Authors: A. Barbato, M. Rondanini and C. Cavallotti
Affilation: Politecnico di Milano, Italy
Pages: 540 - 543
Keywords: Monte Carlo, density functional theory, CVD, silicon
Growth rates and morphology of thin solid films deposited through Chemical Vapor Deposition processes are strongly dependent on chemical-physical events that occur at time and length scales differing by several orders of magnitudes. Models adopted to study these complicated systems are usually focused on describing what happens on a single length scale. For example, ab initio calculations are often used to evaluate rates of elementary gas phase and surface reactions, which can then be inserted in rector models and used to simulate the growth process. Generally, reactors models aimed at predicting film growth rates describe surface events fitting adsorption rates to experimental parameters or, if a surface kinetic scheme is used, imposing that the concentration of surface species is at the steady state.
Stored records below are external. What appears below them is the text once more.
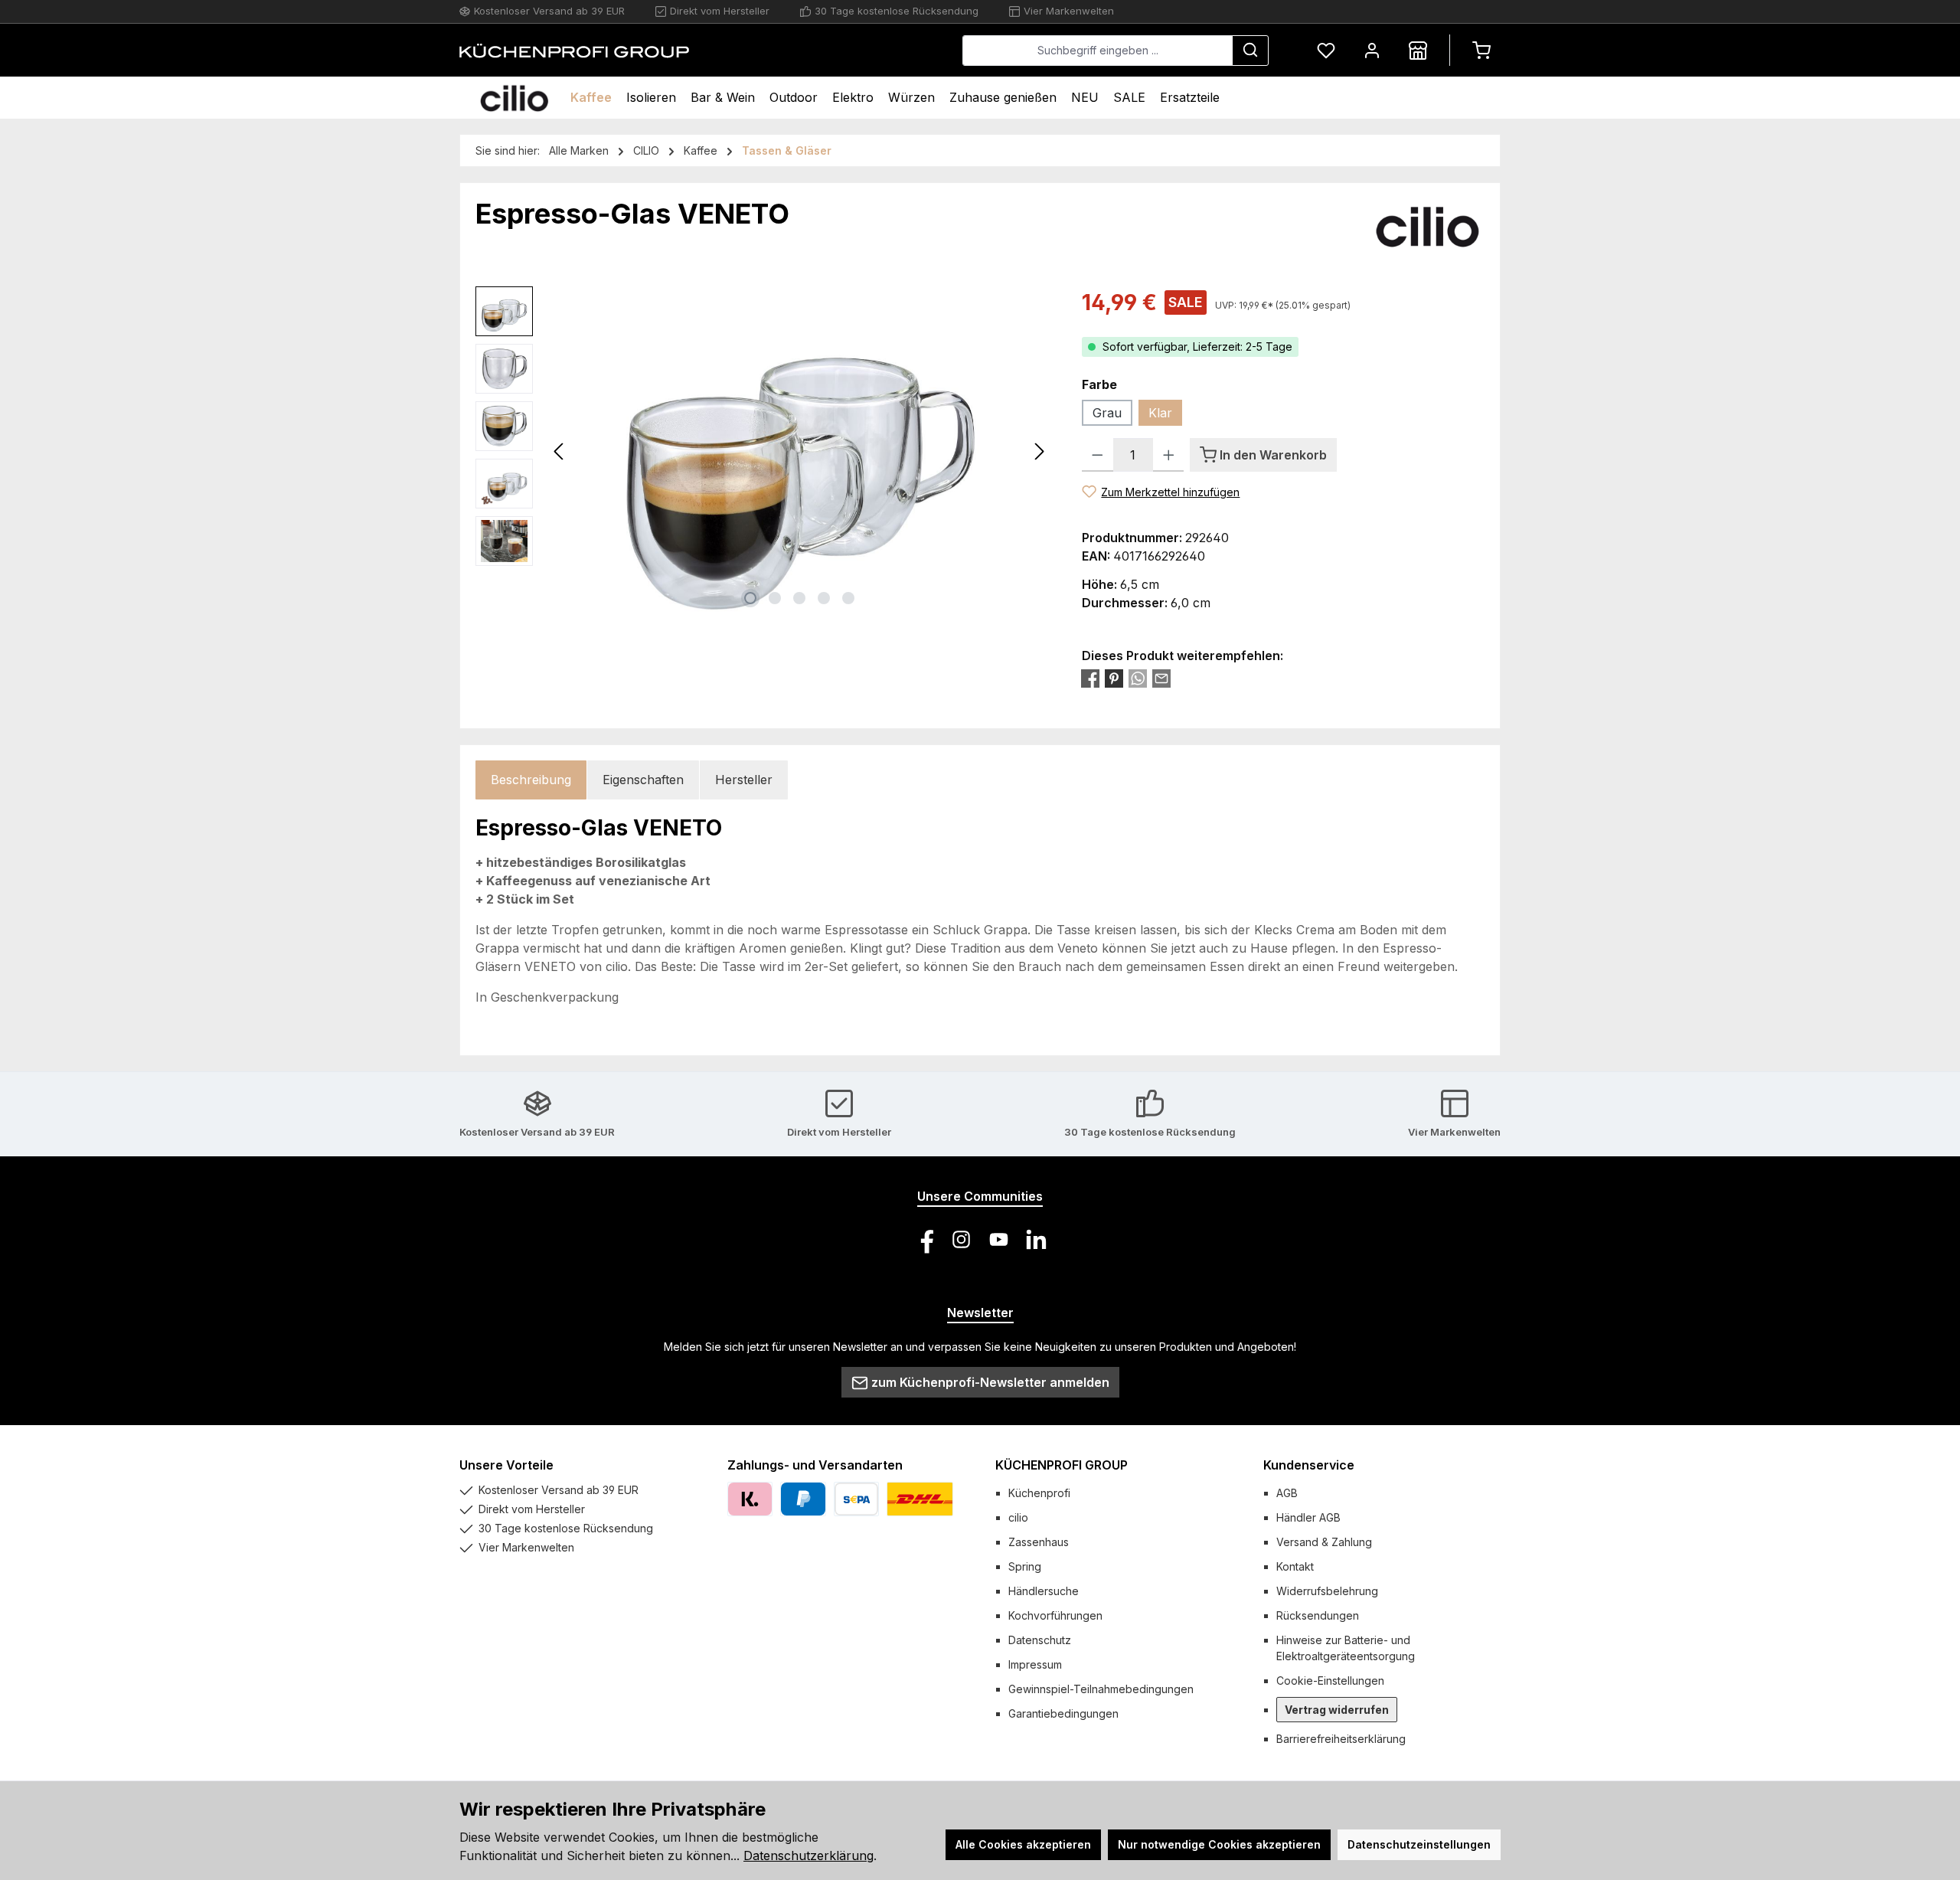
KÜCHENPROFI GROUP (1061, 1465)
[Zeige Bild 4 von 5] (824, 598)
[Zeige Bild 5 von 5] (848, 598)
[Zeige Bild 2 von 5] (775, 598)
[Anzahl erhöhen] (1168, 455)
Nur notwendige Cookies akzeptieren (1219, 1844)
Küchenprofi (1039, 1492)
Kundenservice (1308, 1465)
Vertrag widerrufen (1337, 1709)
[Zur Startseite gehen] (574, 50)
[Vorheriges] (559, 451)
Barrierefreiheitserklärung (1341, 1738)
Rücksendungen (1317, 1615)
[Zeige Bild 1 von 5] (750, 598)
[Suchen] (1250, 50)
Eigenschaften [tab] (643, 779)
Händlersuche (1043, 1590)
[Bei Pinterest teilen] (1113, 678)
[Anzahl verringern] (1097, 455)
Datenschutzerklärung (808, 1855)
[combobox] (1097, 50)
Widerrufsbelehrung (1327, 1590)
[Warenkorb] (1481, 50)
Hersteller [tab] (744, 779)
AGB (1287, 1492)
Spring (1024, 1566)
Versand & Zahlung (1324, 1541)
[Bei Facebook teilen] (1090, 678)
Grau (1107, 412)
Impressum (1035, 1664)
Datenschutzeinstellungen (1419, 1844)
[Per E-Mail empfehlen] (1161, 678)
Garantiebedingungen (1063, 1713)
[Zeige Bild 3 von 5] (799, 598)
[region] (763, 451)
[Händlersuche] (1418, 50)
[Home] (514, 98)
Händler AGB (1308, 1517)
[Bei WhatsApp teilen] (1137, 678)
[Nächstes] (1038, 451)
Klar (1160, 412)
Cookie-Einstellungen (1330, 1680)
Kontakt (1295, 1566)
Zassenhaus (1038, 1541)
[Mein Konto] (1372, 50)
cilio (1018, 1517)
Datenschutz (1039, 1639)
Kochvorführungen (1055, 1615)
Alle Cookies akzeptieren (1023, 1844)
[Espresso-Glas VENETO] (799, 451)
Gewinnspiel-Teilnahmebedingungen (1101, 1688)
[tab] (530, 779)
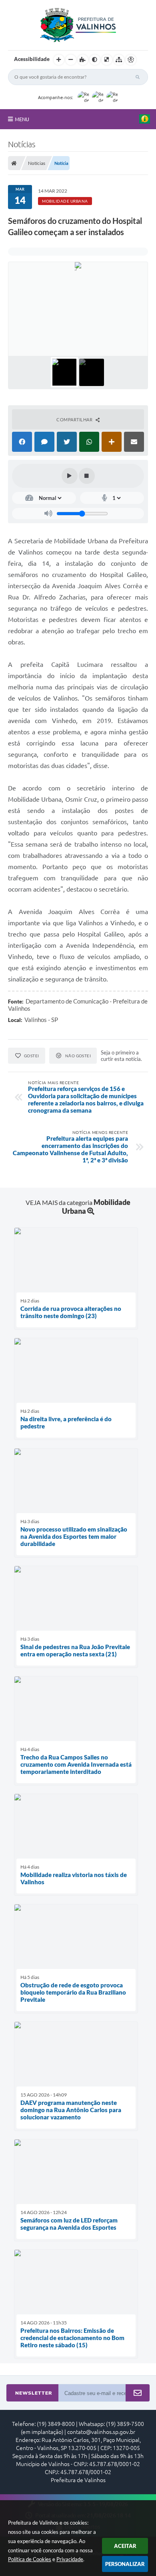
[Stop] (87, 476)
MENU (22, 119)
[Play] (70, 476)
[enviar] (138, 2393)
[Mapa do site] (119, 60)
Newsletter (33, 2393)
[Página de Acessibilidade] (131, 60)
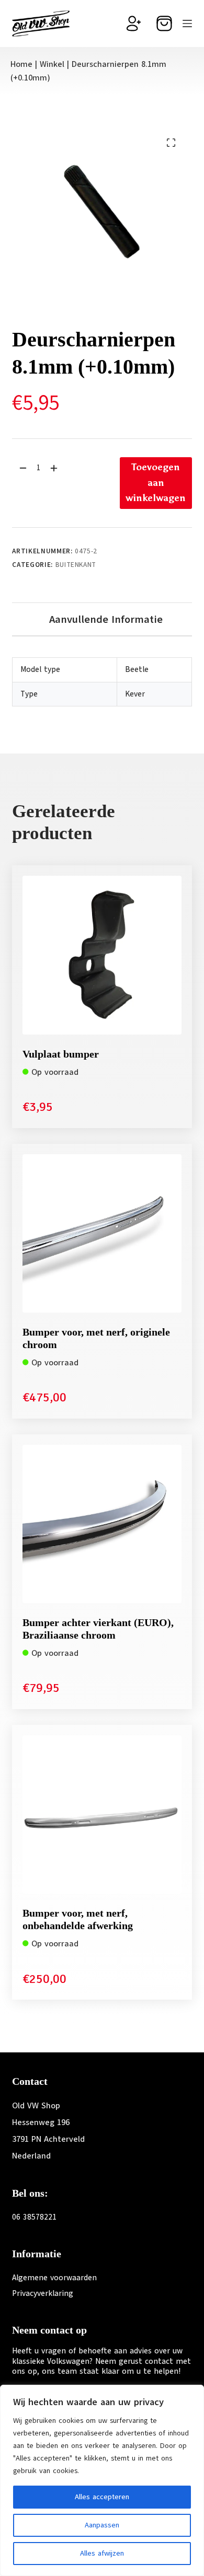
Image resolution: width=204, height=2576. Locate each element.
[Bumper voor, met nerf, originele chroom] (101, 1233)
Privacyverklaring (42, 2293)
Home (21, 64)
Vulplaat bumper (60, 1054)
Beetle (137, 669)
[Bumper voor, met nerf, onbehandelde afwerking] (101, 1814)
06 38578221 (34, 2217)
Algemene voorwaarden (54, 2277)
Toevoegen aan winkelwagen (156, 482)
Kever (135, 694)
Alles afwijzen (102, 2553)
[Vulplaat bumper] (101, 955)
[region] (102, 2480)
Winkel (52, 64)
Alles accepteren (102, 2497)
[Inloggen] (134, 23)
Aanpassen (102, 2525)
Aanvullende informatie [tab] (106, 619)
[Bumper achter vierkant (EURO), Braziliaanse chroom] (101, 1524)
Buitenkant (76, 565)
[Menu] (187, 23)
In such models the effect of surface morphology on film growth rate is usually neglected. In this work we show that the morphology of the growing film can have a significant impact on film growth rates affecting the surface reactivity. We base such conclusion on simulations of Si epitaxial deposition we performed using a multiscale CVD model in which we couple consistently the gas phase fluid dynamics to the surface morphological evolution, with kinetic constants of some key surface reactions determined from first principles.